C'était il y a 50 ans jour pour jour: le 16 juillet 1969, trois astronautes américains décollaient pour la Lune depuis la Floride, où deux d'entre eux se retrouveront mardi pour commémorer le lancement de leur mission, Apollo 11.

La Nasa organise toute la semaine une série d'événements pour faire revivre l'aller-retour historique de Neil Armstrong, Buzz Aldrin et Michael Collins vers la Lune.

Le commandant Armstrong est mort en 2012, mais ses deux coéquipiers, âgés respectivement de 89 et 88 ans, se retrouveront à l'heure du décollage de leur fusée, mardi à 9H32 exactement (13H32 GMT), sur le mythique pas de lancement 39A du centre spatial Kennedy pour lancer les festivités.

L'équipage avait mis quatre jours pour atteindre la Lune. Le module lunaire, Eagle, avec Armstrong et Aldrin à bord, a aluni le 20 juillet 1969 à 20H17 GMT, et Armstrong en est sorti quelques heures plus tard, posant le pied sur la Lune à 02H56 GMT le 21 juillet 1969 -- tard aux Etats-Unis, et en pleine nuit pour l'Europe.

Michael Collins était resté seul en orbite lunaire dans la capsule principale, Columbia, seul moyen de transport pour revenir sur Terre.

"Nous savions tous que s'ils ne pouvaient pas redécoller pour une raison quelconque, je n'aurais rien pu faire. Columbia n'avait aucun train d'alunissage.
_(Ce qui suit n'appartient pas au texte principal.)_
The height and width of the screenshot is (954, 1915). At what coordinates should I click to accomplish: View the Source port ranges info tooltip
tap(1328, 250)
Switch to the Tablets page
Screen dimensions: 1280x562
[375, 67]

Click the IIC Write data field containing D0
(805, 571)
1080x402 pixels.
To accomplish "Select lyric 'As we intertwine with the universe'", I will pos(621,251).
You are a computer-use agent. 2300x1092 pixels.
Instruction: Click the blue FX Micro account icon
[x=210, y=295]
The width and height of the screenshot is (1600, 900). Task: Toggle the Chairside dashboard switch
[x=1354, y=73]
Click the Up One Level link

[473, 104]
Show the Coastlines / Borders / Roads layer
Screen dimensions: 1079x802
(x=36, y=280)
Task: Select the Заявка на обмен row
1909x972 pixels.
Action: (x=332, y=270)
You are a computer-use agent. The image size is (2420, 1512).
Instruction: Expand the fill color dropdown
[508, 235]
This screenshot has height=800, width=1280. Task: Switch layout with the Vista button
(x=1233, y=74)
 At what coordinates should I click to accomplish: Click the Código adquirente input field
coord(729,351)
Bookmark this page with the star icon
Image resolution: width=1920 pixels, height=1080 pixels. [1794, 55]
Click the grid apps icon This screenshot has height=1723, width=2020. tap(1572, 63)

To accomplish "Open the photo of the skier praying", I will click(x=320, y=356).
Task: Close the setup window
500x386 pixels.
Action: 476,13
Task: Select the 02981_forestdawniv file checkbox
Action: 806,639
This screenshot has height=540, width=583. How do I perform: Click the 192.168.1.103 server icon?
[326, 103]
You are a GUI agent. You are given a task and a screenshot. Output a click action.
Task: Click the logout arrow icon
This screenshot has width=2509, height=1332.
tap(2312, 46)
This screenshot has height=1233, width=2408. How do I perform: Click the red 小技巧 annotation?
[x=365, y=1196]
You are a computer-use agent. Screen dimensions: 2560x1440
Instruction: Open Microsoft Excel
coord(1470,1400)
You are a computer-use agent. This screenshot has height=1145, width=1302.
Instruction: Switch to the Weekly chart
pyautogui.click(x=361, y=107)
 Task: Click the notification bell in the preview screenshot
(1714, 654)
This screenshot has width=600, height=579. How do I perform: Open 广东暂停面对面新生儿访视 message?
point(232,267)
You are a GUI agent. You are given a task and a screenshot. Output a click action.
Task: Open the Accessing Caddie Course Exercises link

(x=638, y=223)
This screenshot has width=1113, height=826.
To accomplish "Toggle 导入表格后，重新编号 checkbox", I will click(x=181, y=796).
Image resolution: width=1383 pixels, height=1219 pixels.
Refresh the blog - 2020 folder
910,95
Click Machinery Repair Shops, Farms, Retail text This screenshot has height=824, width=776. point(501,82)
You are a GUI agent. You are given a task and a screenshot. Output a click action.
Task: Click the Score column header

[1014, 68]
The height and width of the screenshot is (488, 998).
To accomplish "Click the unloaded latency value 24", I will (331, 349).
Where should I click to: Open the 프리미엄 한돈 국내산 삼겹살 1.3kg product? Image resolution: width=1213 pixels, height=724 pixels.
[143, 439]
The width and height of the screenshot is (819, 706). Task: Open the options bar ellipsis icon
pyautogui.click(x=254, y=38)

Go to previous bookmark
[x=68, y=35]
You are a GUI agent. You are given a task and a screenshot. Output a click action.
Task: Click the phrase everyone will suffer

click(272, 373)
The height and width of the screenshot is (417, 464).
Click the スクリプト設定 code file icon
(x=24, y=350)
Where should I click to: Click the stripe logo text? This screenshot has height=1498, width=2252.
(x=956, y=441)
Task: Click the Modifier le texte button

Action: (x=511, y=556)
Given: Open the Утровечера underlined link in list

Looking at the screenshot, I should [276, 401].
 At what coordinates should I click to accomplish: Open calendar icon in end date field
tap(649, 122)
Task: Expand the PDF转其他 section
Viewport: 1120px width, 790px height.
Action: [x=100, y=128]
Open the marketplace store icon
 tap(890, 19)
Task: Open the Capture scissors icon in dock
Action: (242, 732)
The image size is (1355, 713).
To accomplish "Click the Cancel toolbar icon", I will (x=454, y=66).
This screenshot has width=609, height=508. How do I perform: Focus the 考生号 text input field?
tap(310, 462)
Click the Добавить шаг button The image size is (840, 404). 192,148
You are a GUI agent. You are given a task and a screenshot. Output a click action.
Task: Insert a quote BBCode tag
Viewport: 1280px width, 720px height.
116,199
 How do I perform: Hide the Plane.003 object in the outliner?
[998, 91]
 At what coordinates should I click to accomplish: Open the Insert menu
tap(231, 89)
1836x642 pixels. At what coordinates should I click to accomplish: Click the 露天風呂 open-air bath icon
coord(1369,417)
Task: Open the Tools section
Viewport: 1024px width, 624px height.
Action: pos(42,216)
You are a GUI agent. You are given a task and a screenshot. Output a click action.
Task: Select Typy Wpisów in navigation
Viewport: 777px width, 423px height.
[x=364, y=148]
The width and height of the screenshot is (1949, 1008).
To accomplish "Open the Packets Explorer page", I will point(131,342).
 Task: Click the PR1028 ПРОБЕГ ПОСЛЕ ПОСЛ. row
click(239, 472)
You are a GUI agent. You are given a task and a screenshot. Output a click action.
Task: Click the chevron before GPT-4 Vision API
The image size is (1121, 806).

Je n'aurais pas pu descendre pour les secourir", a-t-il dit à New York fin mai lors d'un des nombreux événements auxquels l'ancien astronaute a participé ces derniers mois.

Buzz Aldrin se fait plus rare, mais il a participé à quelques événements, comme un gala samedi dernier en Californie où le billet le moins cher coûtait 1.000 dollars.

L'homme, vieillissant mais actif sur Twitter et toujours excentrique avec ses chaussettes aux couleurs du drapeau américain, a connu des soucis de santé et de famille, culminant par un conflit judiciaire avec ses enfants concernant ses finances, qui s'est réglé par une trêve en mars dernier.

Mardi, Buzz Aldrin sera toutefois la vedette incontestable, comme deuxième homme à avoir marché sur la Lune. Seuls quatre des 12 hommes à l'avoir fait sont encore en vie.

- Turbulences à la Nasa -

Mais ces festivités révèlent une cruelle réalité: les Etats-Unis, ni aucun autre pays, n'ont jamais renvoyé d'humains sur la Lune depuis 1972, date de la dernière mission Apollo. Seuls des robots y sont retournés.

Les présidents Bush père, en 1989, et fils, en 2004, avaient bien promis que les Américains y retourneraient, avant d'aller marcher sur Mars... Mais à chaque fois, les discours se sont heurtés à un Congrès et une opinion publique peu enclins à engloutir les mêmes fortunes que dans les années 1960.

A son tour, Donald Trump a relancé la conquête de la Lune (et de Mars), en 2017. Mais l'effet immédiat de cette injonction a été de créer de fortes turbulences au sein de l'agence spatiale.

Mercredi dernier, le patron de l'agence, Jim Bridenstine, un ancien parlementaire nommé par le président Trump, a démis de ses fonctions une figure de la Nasa, Bill Gerstenmaier, qui était responsable de tous les programmes de vols habités.

La raison probable de sa mutation: des désaccords sur l'ultimatum fixé par le gouvernement Trump, 2024, pour le retour d'Américains, dont la première femme, sur le sol lunaire. Cinq années semblent un délai bien trop court alors que ni la fusée, ni la capsule, ni l'alunisseur ne sont prêts voire définis.

"Nous n'avons aucun temps à perdre, s'il faut changer de responsables, il faut le faire maintenant", a justifié Jim Bridenstine sur CSPAN.

Donald Trump a aussi semé le trouble en enjoignant à la Nasa, dans un tweet, d'arrêter de parler de la Lune, et de se concentrer sur Mars.

Le président républicain veut "un drapeau sur Mars", a dit Jim Bridenstine. Officiellement, l'objectif est 2033, mais la date est jugée irréaliste par nombre d'experts.

"Nous travaillons à la création d'un plan pour Mars", a-t-il affirmé lundi. "Je ne veux pas dire que 2033 est impossible, pas du tout". Mais pour l'instant, la priorité est la Lune.